TAREFAS A REALIZAR –
- a) Responda a estas perguntas sobre o texto acerca da desinformação na União Europeia:
(i) Segundo o texto, há quantos anos se deram a eleição de Donald Trump e o referendo do Brexit?
(ii) Em que mês ocorreu a invasão ao Capitólio norte-americano referida no texto?
(iii) Quantas "armas" aponta Leitão Marques para a luta contra a desinformação, e como as descreve?
- b) Retome, por favor, o texto sobre a desinformação na União Europeia a partir do ponto em que termina.
··· EXCERTO FORNECIDO ···
A União Europeia ainda está a afinar a receita para combater a desinformação
Existe consenso na União Europeia sobre a necessidade de combater as fake news. Está em discussão a Lei dos Serviços Digitais para regular as redes sociais, mas o caminho para travar a desinformação ainda é longo.
Longe vão os tempos em que a desregulação da Internet se apresentava como sinónimo de liberdade. Longe vão igualmente os tempos em que as fake news eram encaradas como publicações inofensivas, partilhadas por alguns fanáticos nas redes sociais. O tempo agora é outro.
Já se passaram seis anos desde a eleição de Donald Trump para a presidência dos Estados Unidos e da realização do referendo do Brexit. Desde então, a perspectiva mudou: a influência das fake news passou a ser incontestável. Nos últimos anos, foram dados passos na regulação das plataformas digitais, mas a invasão ao Capitólio norte-americano em Janeiro deste ano voltou a lembrar que o caminho para travar a desinformação ainda é longo, penoso e sensível.
“Já passou o tempo da Primavera Árabe, onde pensávamos que a Internet era apenas um espaço de liberdade, um espaço de promoção de direitos, um espaço de democracia”, diz ao PÚBLICO a eurodeputada socialista Maria Manuel Leitão Marques, apontando, em seguida, os objectivos para o futuro: “Queremos que a Internet continue um espaço aberto, mas sem atentados à democracia.” O mote para o combate à desinformação segue a égide europeia de regulação das plataformas: “O que é ilegal offline deve ser ilegal online.” Nessa luta, existem “duas armas”: uma “voluntária” e outra “legal”, explica Leitão Marques.
··· LINHAS LISTADAS ···
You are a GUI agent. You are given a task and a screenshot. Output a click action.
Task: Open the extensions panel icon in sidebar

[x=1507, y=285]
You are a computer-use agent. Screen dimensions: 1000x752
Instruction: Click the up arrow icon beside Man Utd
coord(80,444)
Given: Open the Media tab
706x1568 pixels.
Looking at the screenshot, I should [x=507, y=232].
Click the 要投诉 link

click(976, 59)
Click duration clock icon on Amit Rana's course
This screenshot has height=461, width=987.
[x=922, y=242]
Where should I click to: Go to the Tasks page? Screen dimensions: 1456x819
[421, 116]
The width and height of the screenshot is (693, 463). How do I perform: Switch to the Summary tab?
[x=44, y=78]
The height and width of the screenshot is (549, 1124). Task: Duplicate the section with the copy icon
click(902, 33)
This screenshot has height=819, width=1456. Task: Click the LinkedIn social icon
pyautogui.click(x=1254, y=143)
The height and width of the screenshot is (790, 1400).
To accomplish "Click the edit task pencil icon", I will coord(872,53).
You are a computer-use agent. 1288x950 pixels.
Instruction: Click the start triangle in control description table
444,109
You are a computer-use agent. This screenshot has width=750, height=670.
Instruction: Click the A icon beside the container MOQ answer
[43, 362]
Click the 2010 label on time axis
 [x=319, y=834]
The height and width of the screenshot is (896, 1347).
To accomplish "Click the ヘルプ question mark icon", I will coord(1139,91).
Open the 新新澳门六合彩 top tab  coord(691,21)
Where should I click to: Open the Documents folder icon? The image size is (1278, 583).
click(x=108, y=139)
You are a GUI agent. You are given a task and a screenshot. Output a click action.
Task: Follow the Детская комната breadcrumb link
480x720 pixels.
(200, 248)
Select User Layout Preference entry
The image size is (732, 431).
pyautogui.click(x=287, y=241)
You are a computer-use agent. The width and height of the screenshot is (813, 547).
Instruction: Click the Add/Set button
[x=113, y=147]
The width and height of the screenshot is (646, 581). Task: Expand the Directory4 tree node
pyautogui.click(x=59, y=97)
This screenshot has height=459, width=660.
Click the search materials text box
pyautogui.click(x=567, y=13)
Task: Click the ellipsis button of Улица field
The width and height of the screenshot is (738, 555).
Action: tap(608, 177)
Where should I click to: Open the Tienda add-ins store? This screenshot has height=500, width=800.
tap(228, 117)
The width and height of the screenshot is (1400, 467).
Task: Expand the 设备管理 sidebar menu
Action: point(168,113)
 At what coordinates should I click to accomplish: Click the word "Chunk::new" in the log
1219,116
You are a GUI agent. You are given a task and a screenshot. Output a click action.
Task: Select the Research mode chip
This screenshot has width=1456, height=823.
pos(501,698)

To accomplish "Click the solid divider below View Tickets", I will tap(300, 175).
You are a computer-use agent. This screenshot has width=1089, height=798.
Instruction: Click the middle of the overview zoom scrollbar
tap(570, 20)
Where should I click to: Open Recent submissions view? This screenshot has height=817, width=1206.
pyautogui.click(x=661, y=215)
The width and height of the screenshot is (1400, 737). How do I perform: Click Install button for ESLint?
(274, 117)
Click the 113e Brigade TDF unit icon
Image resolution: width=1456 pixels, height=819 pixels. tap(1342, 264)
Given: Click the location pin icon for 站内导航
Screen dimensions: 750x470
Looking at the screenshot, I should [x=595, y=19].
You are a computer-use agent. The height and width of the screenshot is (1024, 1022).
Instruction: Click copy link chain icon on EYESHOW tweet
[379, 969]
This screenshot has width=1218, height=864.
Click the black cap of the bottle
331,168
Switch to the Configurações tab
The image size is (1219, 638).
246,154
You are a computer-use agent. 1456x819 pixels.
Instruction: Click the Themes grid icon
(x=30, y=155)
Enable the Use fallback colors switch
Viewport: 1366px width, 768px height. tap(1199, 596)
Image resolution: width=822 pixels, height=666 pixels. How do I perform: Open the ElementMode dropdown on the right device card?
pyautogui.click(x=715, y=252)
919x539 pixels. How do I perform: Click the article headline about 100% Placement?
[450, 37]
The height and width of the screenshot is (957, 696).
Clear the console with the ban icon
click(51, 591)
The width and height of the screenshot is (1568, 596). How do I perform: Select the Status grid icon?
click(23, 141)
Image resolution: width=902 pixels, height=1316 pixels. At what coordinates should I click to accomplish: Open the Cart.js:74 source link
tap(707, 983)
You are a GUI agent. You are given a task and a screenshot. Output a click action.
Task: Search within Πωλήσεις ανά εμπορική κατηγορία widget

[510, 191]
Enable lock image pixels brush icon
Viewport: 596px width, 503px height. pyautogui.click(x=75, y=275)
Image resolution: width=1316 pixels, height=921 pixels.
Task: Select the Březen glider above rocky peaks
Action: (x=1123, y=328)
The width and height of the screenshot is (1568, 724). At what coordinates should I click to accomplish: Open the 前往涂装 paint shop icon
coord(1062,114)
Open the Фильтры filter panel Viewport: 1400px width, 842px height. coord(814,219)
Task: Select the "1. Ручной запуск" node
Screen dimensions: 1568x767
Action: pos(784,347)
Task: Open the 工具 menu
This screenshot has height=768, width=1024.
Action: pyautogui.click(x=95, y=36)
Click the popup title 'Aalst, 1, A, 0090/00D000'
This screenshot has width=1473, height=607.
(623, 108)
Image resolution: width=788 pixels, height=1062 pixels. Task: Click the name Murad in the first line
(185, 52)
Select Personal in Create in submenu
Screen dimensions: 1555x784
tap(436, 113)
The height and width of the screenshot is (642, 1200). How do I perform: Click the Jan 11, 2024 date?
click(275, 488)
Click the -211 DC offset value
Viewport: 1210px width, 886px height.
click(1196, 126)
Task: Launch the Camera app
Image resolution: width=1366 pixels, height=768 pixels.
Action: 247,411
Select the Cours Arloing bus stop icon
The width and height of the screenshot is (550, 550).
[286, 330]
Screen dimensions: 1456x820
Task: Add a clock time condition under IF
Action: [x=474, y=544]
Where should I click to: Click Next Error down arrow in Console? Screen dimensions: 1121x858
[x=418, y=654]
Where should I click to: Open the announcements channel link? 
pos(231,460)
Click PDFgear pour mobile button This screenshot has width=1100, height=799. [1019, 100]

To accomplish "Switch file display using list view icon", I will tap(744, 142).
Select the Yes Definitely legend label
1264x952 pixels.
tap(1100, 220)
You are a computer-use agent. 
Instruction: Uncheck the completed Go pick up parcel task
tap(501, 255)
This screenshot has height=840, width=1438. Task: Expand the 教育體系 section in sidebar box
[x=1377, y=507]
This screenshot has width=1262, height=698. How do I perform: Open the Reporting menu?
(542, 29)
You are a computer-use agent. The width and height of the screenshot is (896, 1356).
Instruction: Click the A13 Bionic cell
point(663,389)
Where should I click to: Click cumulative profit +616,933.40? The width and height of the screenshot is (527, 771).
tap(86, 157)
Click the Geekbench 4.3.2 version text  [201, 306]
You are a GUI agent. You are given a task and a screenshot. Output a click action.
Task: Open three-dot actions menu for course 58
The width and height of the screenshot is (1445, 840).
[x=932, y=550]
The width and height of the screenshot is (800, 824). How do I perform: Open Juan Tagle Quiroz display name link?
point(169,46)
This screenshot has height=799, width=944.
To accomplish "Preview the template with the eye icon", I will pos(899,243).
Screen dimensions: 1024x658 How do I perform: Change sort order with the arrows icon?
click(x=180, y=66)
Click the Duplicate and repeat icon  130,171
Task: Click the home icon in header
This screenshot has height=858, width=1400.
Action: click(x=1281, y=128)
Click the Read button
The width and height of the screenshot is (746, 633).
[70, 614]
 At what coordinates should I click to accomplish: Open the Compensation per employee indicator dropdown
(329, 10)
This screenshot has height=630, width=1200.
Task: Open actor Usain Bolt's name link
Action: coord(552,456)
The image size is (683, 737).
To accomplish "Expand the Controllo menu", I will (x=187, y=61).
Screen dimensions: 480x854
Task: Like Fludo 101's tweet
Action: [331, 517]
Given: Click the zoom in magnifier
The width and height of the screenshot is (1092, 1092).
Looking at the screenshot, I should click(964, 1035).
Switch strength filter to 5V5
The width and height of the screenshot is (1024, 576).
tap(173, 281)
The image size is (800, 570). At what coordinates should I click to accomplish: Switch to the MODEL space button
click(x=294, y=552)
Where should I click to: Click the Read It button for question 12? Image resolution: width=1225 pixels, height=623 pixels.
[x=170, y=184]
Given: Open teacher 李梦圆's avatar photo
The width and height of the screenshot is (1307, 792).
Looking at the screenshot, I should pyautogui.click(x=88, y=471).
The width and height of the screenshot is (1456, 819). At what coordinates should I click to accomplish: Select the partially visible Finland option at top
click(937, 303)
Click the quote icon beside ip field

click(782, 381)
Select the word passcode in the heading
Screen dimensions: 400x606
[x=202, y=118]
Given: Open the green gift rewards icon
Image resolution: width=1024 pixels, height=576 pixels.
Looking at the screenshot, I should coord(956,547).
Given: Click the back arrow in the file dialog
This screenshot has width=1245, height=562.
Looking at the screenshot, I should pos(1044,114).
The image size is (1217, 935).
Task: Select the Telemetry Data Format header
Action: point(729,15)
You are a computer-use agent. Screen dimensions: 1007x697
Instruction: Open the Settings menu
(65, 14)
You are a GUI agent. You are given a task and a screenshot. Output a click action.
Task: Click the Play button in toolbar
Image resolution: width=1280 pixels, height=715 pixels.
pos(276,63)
···
RESULTADOS –
- a)
(i) Há seis anos.
(ii) Em Janeiro.
(iii) Duas: uma "voluntária" e outra "legal".

- b)
A arma voluntária assenta nos códigos de conduta sobre a desinformação, que apela à auto-regulação das plataformas sobre os próprios conteúdos. O primeiro foi criado em 2018, mas este ano, em Março, a Comissão Europeia decidiu reforçar o código, sugerindo, por exemplo, a criação de um centro de transparência e propondo que seja dada capacidade aos utilizadores para serem eles próprios agentes na prevenção e na denúncia das publicações falsas.
“As ameaças colocadas pela desinformação em linha estão em rápida evolução e temos de intensificar a nossa acção colectiva para capacitar os cidadãos e proteger o espaço democrático da informação”, justificou então Věra Jourová, vice-presidente da Comissão Europeia com a pasta dos Valores e Transparência.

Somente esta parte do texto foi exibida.